Crise no Clã Bolsonaro: Michelle Expõe Ruptura com Flávio e Acusa Apoio a Ciro Gomes

A ex-primeira-dama Michelle Bolsonaro (PL) publicou um vídeo em suas redes sociais, nesta quarta-feira (24), no qual afirma ter sido ‘apunhalada’ e humilhada por Flávio Bolsonaro, senador e filho do ex-presidente Jair Bolsonaro. O episódio ocorre em meio à disputa interna no Partido Liberal (PL) sobre a estratégia de alianças para as eleições presidenciais de outubro, com Flávio sendo o candidato escolhido pelo pai. Segundo Michelle, o ataque veio após ela criticar a negociação do partido em busca de apoio do ex-governador Ciro Gomes, agora no PSDB, que havia chamado a família Bolsonaro de ‘corruptos’ e ‘ovos de serpentes nazistóides’.

No vídeo, Michelle relata que a situação ocorreu após um evento no Ceará, no fim do ano passado, onde ela expressou descontentamento com a aproximação do PL a Ciro. ‘Vi as postagens do Flávio contra mim nas redes sociais. Palavras duras, tom agressivo defendendo o André Fernandes e, em consequência, apoiando o homem que chamou a ele, a mãe e a seus irmãos de corruptos e de ovos de serpentes nazistóides’, disse ela. A ex-primeira-dama destacou que Ciro Gomes foi o principal responsável ‘pelo processo que levou à inelegibilidade do meu marido’, referindo-se à condenação de Jair Bolsonaro pelo Tribunal Superior Eleitoral (TSE) em 2023, que o tornou inelegível até 2030.

O Contexto Político: Rachas na Direita e a Sucessão de 2026

A crise expõe as tensões crescentes no campo conservador, onde a escolha de Flávio Bolsonaro como candidato à Presidência já gerava controvérsias. Enquanto parte da base bolsonarista defende uma aliança mais ampla, incluindo figuras como Ciro Gomes, setores mais radicais veem qualquer aproximação como uma traição aos princípios do movimento. A postagem de Michelle, que já sinalizou apoio a adversários de Carlos Bolsonaro em disputas municipais, como registrado em análises anteriores do portal República do Povo, aprofunda o racha. O episódio também levanta questionamentos sobre a capacidade de união da direita para as eleições de 2026, especialmente diante da inelegibilidade de Jair Bolsonaro e da fragmentação do eleitorado conservador.

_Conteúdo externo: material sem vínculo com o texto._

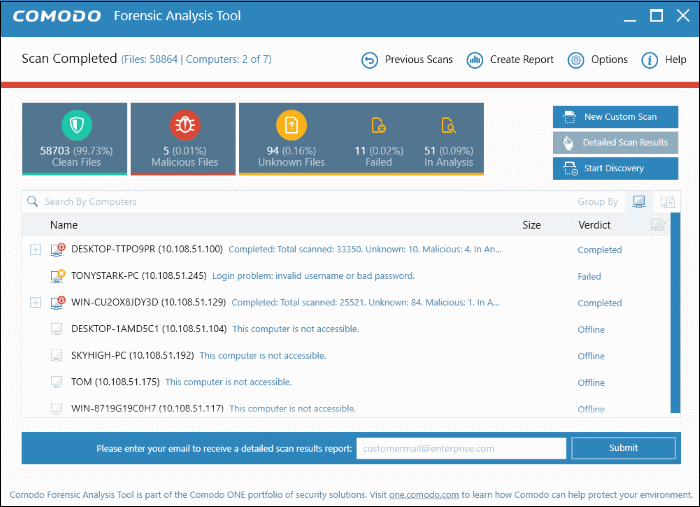
Task: Click the Failed files icon
Action: [378, 127]
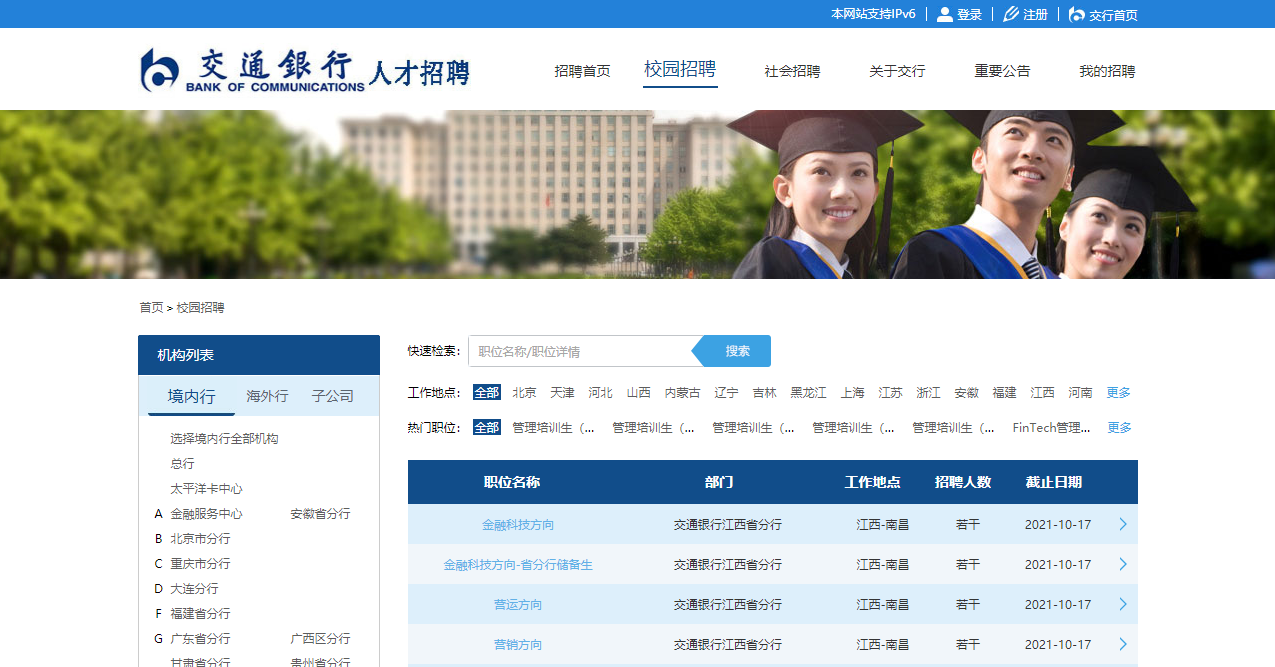Viewport: 1275px width, 667px height.
Task: Switch to the 社会招聘 menu item
Action: (x=790, y=71)
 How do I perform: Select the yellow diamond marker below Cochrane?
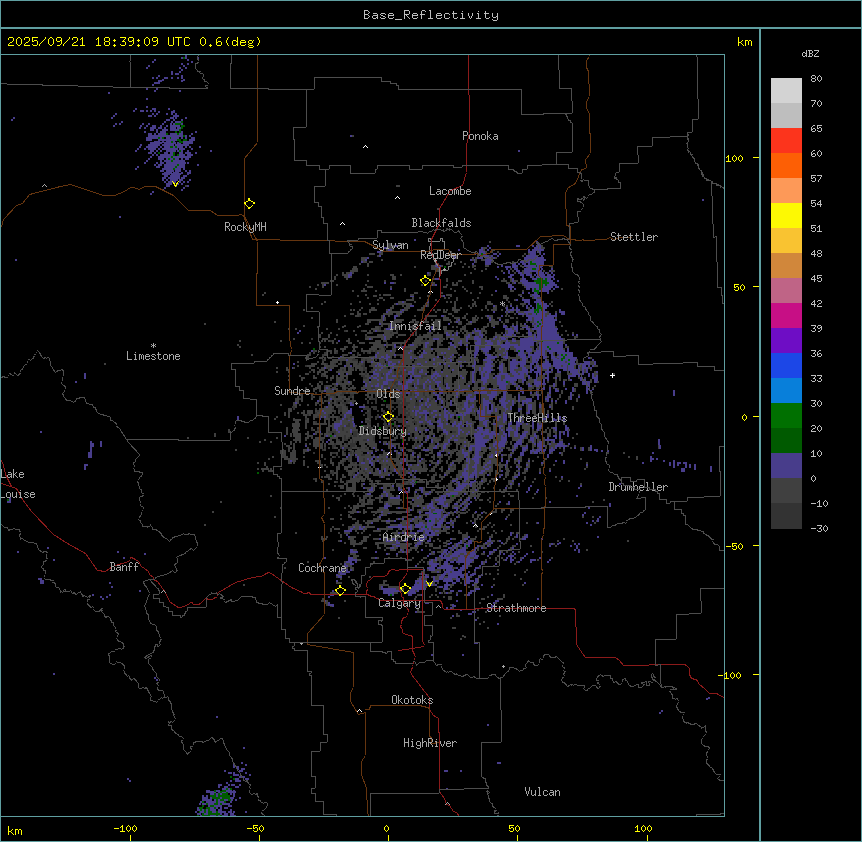coord(340,590)
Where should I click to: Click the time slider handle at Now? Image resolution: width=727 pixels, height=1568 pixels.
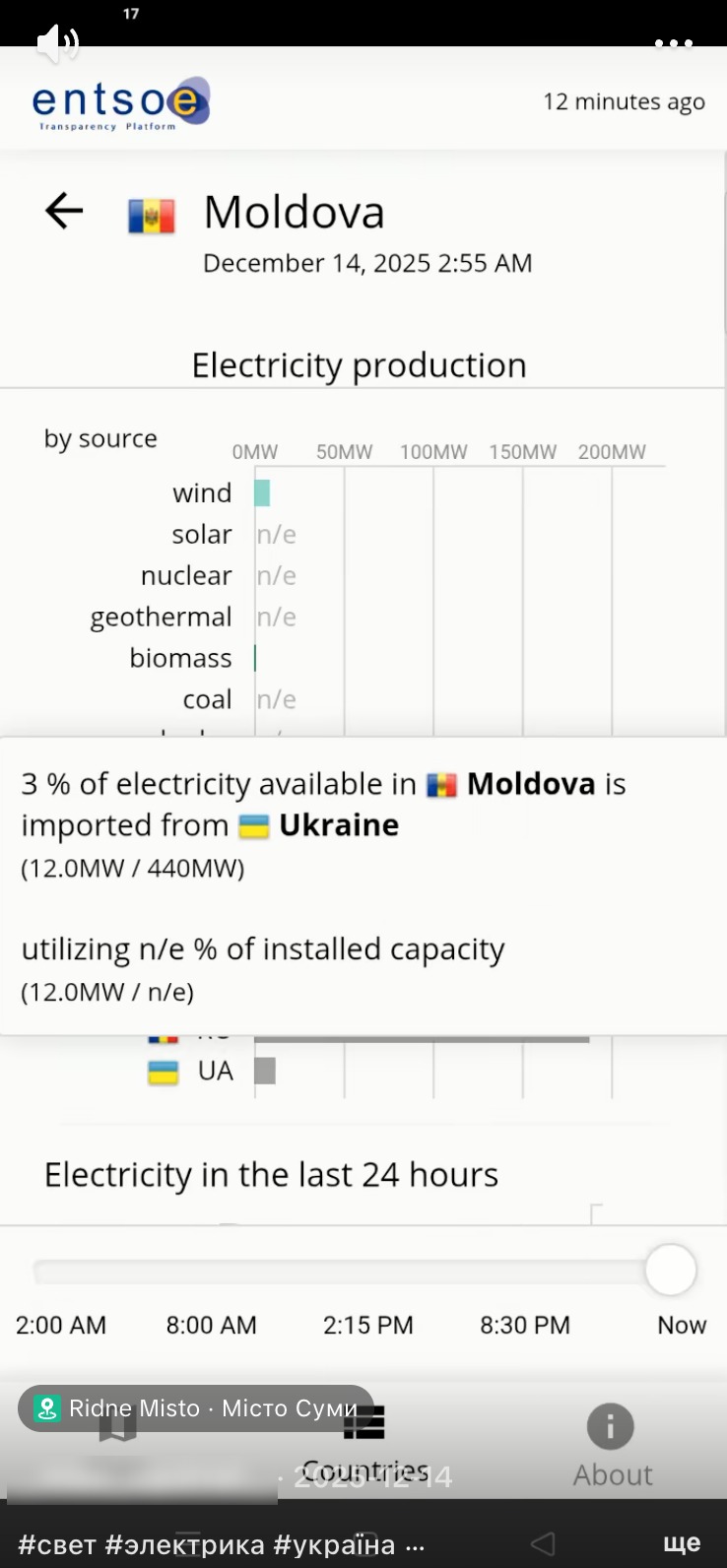tap(671, 1270)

A briga pública entre Michelle e Flávio ocorre em um momento em que o PL tenta consolidar alianças para fortalecer a candidatura do senador. No entanto, a defesa de André Fernandes, deputado federal e aliado de Flávio, que tem se aproximado de Ciro Gomes, contrasta com a posição de Michelle, que vê no ex-governador uma ameaça direta à família. ‘Ele chamou a ele, a mãe e a seus irmãos de corruptos’, repetiu Michelle, referindo-se a declarações passadas de Ciro. A situação é agravada pelo fato de que Ciro Gomes, em 2022, chamou Jair Bolsonaro de ‘genocida’ e seus filhos de ‘nazistóides’, termos que ainda ecoam na memória dos bolsonaristas.

A crise também reflete a disputa pelo controle do partido e da narrativa conservadora. Enquanto Flávio busca ampliar o arco de alianças para viabilizar sua candidatura, Michelle parece apostar em uma linha mais radical, alinhada ao bolsonarismo raiz. O embate, que já gerou reações nas redes sociais, pode ter consequências diretas na campanha de 2026, especialmente no Ceará, onde o PL esperava usar o apoio de Ciro para crescer. A ex-primeira-dama, que tem se destacado como uma das principais lideranças femininas da direita, não poupou críticas ao enteado, deixando claro que a unidade familiar está abalada.

Até o momento, Flávio Bolsonaro não se manifestou publicamente sobre o vídeo, mas fontes próximas ao senador indicam que ele considera as acusações infundadas. O episódio, no entanto, já é visto como um dos mais graves rachas na família Bolsonaro desde o início da vida pública do clã. Para analistas políticos, a crise expõe a fragilidade da estratégia do PL, que tenta conciliar interesses opostos dentro de um espectro político cada vez mais polarizado. Enquanto isso, a oposição, incluindo partidos de centro-esquerda, observa com atenção os desdobramentos, que podem enfraquecer a candidatura de Flávio e abrir espaço para outras alternativas conservadoras.